Editoriali

Andiamoci cauti a bocciare le riserve

Nagatomo festeggiato dopo il rigore vincente contro il Pordenone

La partita di ieri rischia di applicare una frettolosa etichetta alle riserve scese in campo contro il Pordenone, battuto solo ai rigori. La facile equazione è che le riserve non sono all’altezza dei titolari, ma questa affermazione è smentita dalla pessima prestazione offerta da titolari come Brozovic, Perisic, Gagliardini e Vecino. Addirittura i due croati sono stati, forse, tra i peggiori in campo, segno che tutto il gruppo, a parte qualche eccezione, ha preso sotto gamba l’impegno.

Giustamente, invece, Spalletti ha fatto autocritica in conferenza stampa, non avendo testualmente agevolato chi è sceso in campo schierando una formazione con soli tre titolari, mettendo le riserve tutte insieme in una volta e molte fuori ruolo, dando l’impressione di aver fatto una formazione un po’ a caso tanto per far giocare tutti, ma in questo modo togliendo stimoli e importanza alla partita e non inserendo le riserve in un meccanismo collaudato, ma mandandole allo sbaraglio.

E’ apparsa altresì umiliante la decisione di lasciare negli spogliatoi dopo 45 minuti il giovane Pinamonti, non certo tra i peggiori in campo e il meno colpevole. Perciò ci andrei cauto nel bocciare le riserve, definendole non all’altezza, alcune delle quali erano all’esordio praticamente assoluto. Un errore simile lo commise De Boer un anno fa, schierando formazioni tutte riserve in Europa League, andando incontro a figuracce epocali. Ieri è andata, alla fine, bene.

Un plauso va a Padelli, migliore in campo. Lui non ha preso sotto gamba l’impegno, ma in fondo è comprensibile.

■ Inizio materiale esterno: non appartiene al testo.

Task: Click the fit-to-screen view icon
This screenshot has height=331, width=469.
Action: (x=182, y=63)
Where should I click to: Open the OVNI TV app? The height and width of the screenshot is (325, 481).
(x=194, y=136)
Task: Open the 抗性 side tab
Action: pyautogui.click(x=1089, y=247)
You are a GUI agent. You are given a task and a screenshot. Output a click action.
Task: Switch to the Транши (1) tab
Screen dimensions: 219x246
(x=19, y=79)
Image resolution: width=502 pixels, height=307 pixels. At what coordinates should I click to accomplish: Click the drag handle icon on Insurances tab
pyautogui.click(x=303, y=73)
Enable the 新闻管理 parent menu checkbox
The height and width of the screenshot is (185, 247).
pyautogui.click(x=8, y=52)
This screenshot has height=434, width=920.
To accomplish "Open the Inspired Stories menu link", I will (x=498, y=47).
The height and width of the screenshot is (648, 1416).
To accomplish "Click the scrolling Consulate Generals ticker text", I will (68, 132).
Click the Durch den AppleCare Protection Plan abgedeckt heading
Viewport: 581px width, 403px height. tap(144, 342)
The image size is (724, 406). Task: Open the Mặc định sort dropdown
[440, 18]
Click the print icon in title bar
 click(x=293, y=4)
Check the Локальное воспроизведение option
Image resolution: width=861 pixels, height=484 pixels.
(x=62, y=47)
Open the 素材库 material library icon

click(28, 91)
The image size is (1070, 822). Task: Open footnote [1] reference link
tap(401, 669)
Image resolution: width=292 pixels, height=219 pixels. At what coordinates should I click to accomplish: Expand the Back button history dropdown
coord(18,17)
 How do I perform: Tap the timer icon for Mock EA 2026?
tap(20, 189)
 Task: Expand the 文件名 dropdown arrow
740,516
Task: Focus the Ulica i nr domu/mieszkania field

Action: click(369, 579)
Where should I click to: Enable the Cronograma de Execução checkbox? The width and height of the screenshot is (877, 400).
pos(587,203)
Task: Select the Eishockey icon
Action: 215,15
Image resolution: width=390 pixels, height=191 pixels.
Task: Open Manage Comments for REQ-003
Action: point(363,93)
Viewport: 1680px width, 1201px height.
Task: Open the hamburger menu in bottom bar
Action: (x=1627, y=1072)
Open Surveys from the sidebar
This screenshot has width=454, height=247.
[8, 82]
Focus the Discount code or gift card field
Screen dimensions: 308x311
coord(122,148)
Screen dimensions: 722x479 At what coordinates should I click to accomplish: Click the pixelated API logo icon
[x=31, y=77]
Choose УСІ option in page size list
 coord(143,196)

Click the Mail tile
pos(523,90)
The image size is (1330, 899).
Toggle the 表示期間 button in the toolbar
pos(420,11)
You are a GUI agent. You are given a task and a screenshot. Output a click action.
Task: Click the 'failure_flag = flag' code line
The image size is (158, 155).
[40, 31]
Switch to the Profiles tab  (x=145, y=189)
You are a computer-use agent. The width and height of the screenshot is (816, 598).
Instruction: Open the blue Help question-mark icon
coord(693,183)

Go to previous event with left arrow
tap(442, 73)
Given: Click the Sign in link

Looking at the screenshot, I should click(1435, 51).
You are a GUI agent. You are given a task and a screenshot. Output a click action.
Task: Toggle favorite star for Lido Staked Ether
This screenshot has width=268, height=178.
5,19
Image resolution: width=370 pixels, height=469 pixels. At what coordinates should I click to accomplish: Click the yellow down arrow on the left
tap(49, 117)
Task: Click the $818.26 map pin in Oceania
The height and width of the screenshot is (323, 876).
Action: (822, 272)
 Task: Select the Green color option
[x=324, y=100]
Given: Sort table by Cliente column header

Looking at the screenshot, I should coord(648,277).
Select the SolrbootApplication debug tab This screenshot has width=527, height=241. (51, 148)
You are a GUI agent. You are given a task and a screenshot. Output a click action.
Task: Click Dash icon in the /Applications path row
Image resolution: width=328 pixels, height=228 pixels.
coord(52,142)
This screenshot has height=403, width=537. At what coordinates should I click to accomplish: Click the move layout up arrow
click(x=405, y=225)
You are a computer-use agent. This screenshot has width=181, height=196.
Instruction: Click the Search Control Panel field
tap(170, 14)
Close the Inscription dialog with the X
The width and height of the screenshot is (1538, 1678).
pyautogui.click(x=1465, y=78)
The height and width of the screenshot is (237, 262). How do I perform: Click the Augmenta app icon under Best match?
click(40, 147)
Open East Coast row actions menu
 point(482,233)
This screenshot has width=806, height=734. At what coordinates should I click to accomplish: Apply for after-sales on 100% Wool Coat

Interista fin da bambino, consapevole del suo ruolo di riserva di Handanovic, sapeva dall’inizio della stagione che l’unica occasione per mettersi in mostra sarebbe stata la coppa Italia, ma situazione diversa per gli altri, chi più, chi meno, speravano di giocare in campionato e il Pordenone, con queste modalità, senza titolari, è apparso un contentino. Certo, il solo indossare la maglia dell’Inter, il solo giocare a San Siro, dovrebbe essere un onore, ma purtroppo la realtà è un’altra.